• _DATA RECORDS_:

********************

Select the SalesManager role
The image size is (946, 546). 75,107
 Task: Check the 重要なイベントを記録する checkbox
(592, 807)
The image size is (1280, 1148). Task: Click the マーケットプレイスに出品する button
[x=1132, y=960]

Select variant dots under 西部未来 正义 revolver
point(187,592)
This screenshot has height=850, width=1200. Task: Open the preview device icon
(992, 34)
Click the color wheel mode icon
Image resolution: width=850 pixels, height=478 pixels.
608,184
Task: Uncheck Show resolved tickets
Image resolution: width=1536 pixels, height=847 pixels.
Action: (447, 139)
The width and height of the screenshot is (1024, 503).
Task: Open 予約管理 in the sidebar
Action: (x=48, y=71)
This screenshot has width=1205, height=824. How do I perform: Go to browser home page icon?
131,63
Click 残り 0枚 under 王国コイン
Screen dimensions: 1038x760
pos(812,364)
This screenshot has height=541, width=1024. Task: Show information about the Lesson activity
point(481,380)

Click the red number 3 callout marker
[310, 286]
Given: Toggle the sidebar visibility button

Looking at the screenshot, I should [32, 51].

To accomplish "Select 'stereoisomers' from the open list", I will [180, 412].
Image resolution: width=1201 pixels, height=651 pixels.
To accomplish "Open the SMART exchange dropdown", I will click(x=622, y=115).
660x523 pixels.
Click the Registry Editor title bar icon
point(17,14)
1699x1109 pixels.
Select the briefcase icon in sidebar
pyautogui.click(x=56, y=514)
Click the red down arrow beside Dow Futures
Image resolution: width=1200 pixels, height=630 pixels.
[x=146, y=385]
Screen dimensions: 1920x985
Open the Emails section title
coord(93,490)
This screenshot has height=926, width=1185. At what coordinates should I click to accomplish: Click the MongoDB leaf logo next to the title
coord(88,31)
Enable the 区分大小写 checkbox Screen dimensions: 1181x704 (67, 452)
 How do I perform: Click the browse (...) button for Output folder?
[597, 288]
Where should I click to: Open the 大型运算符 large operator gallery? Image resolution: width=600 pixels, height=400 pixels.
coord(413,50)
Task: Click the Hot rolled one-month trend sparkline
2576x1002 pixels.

********************

• _TASK STATEMENT_: The answer must consist of every line above that holds the string "will", copied exactly.

• _EXERCISE ANSWER_:
To accomplish "Select 'stereoisomers' from the open list", I will [180, 412].
To accomplish "Open the SMART exchange dropdown", I will click(x=622, y=115).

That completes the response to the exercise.